> **INSTRUCTIONS FOR THE TASK**:
Each line in the material below must be transcribed exactly; no picture belongs in the copy.

----------

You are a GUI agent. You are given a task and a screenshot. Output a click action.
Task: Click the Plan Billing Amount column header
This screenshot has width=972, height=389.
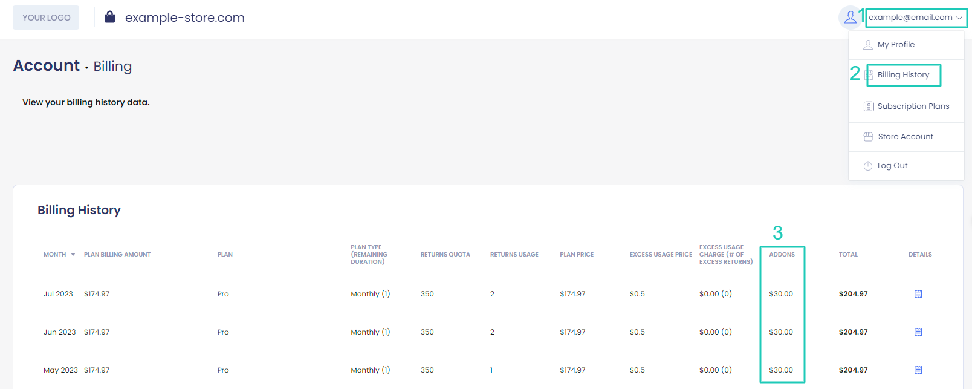click(x=117, y=255)
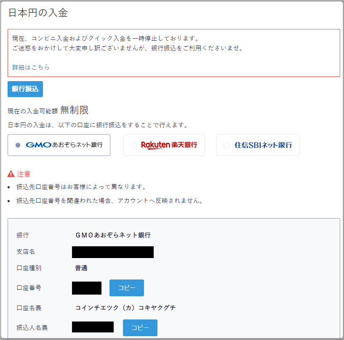This screenshot has height=340, width=344.
Task: Click the Rakuten 楽天銀行 logo
Action: pos(169,145)
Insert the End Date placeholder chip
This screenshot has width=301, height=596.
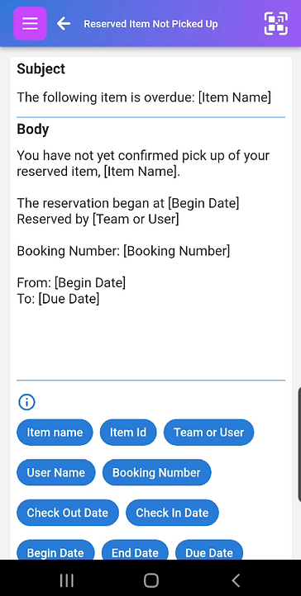[x=135, y=550]
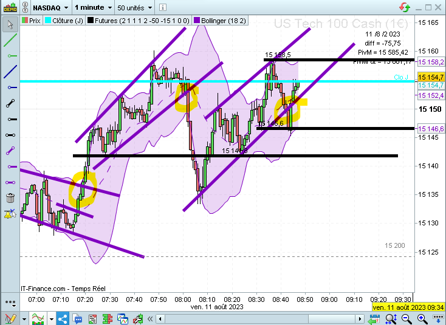Click the trash bin delete tool
Screen dimensions: 446x325
click(10, 198)
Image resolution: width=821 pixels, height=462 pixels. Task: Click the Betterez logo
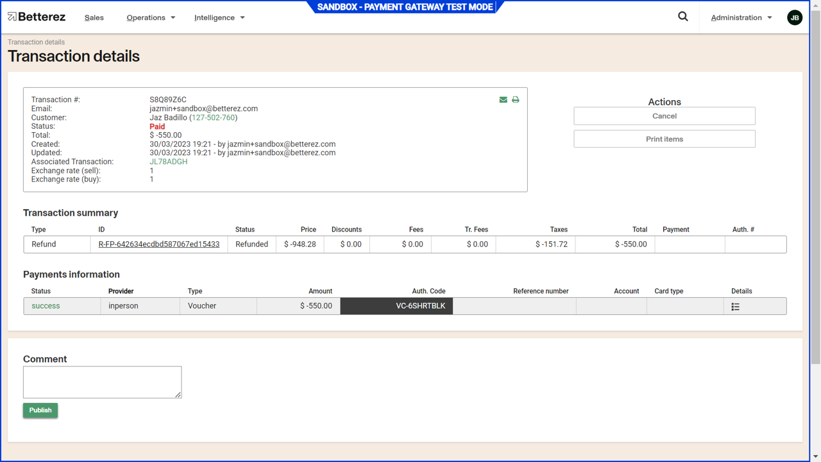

----------

> **SOLUTION TO THIS TASK**:
You are a GUI agent. You are given a task and a screenshot. Output a click action.
Task: Click the Plan Billing Amount column header
This screenshot has width=972, height=389.
click(x=117, y=255)
This screenshot has height=340, width=344.
Task: Click the Rakuten 楽天銀行 logo
Action: pos(169,145)
Insert the End Date placeholder chip
This screenshot has width=301, height=596.
[x=135, y=550]
Click the trash bin delete tool
Screen dimensions: 446x325
click(10, 198)
Image resolution: width=821 pixels, height=462 pixels. Task: Click the Betterez logo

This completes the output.